▸ **Problem statement**
Reproduce every one of the records below word for word, with no changes.

───── Excerpted data ─────

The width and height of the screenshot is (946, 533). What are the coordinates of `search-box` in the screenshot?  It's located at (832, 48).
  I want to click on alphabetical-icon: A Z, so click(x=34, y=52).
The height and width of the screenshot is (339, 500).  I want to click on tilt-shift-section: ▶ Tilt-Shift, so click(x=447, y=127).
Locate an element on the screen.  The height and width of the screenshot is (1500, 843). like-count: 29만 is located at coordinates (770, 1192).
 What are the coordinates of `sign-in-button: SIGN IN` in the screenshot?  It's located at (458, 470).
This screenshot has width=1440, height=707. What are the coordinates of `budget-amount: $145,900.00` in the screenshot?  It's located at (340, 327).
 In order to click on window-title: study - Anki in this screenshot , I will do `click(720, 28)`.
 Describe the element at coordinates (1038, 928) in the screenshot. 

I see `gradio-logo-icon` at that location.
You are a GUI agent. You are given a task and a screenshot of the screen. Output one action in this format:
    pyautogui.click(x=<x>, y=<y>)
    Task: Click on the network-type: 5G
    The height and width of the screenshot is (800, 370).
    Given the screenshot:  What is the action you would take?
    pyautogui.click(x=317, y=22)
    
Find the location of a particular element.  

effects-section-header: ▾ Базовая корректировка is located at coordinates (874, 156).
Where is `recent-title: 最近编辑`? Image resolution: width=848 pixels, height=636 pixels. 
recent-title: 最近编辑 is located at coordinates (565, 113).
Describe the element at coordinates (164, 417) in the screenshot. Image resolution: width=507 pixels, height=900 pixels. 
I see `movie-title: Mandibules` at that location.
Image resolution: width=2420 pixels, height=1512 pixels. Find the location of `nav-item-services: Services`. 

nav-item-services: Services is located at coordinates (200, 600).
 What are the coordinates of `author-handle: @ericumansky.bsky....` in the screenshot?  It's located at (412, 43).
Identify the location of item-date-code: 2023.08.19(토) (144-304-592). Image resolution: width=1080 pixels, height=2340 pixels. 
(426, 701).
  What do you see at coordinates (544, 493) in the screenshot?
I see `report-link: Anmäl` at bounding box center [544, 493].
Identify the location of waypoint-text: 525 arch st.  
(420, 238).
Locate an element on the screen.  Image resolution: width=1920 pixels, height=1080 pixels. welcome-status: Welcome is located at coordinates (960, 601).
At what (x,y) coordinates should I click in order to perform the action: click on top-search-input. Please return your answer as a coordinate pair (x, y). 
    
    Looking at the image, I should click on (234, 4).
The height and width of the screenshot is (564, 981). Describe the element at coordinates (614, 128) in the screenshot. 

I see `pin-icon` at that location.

─────

▸ **Answer below**
The width and height of the screenshot is (946, 533). What are the coordinates of `search-box` in the screenshot?  It's located at (832, 48).
  I want to click on alphabetical-icon: A Z, so click(x=34, y=52).
The height and width of the screenshot is (339, 500).  I want to click on tilt-shift-section: ▶ Tilt-Shift, so click(x=447, y=127).
Locate an element on the screen.  The height and width of the screenshot is (1500, 843). like-count: 29만 is located at coordinates (770, 1192).
 What are the coordinates of `sign-in-button: SIGN IN` in the screenshot?  It's located at (458, 470).
This screenshot has width=1440, height=707. What are the coordinates of `budget-amount: $145,900.00` in the screenshot?  It's located at (340, 327).
 In order to click on window-title: study - Anki in this screenshot , I will do `click(720, 28)`.
 Describe the element at coordinates (1038, 928) in the screenshot. 

I see `gradio-logo-icon` at that location.
You are a GUI agent. You are given a task and a screenshot of the screen. Output one action in this format:
    pyautogui.click(x=<x>, y=<y>)
    Task: Click on the network-type: 5G
    The height and width of the screenshot is (800, 370).
    Given the screenshot:  What is the action you would take?
    pyautogui.click(x=317, y=22)
    
Find the location of a particular element.  

effects-section-header: ▾ Базовая корректировка is located at coordinates (874, 156).
Where is `recent-title: 最近编辑`? Image resolution: width=848 pixels, height=636 pixels. 
recent-title: 最近编辑 is located at coordinates (565, 113).
Describe the element at coordinates (164, 417) in the screenshot. Image resolution: width=507 pixels, height=900 pixels. 
I see `movie-title: Mandibules` at that location.
Image resolution: width=2420 pixels, height=1512 pixels. Find the location of `nav-item-services: Services`. 

nav-item-services: Services is located at coordinates (200, 600).
 What are the coordinates of `author-handle: @ericumansky.bsky....` in the screenshot?  It's located at (412, 43).
Identify the location of item-date-code: 2023.08.19(토) (144-304-592). Image resolution: width=1080 pixels, height=2340 pixels. 
(426, 701).
  What do you see at coordinates (544, 493) in the screenshot?
I see `report-link: Anmäl` at bounding box center [544, 493].
Identify the location of waypoint-text: 525 arch st.  
(420, 238).
Locate an element on the screen.  Image resolution: width=1920 pixels, height=1080 pixels. welcome-status: Welcome is located at coordinates (960, 601).
At what (x,y) coordinates should I click in order to perform the action: click on top-search-input. Please return your answer as a coordinate pair (x, y). 
    
    Looking at the image, I should click on (234, 4).
The height and width of the screenshot is (564, 981). Describe the element at coordinates (614, 128) in the screenshot. 

I see `pin-icon` at that location.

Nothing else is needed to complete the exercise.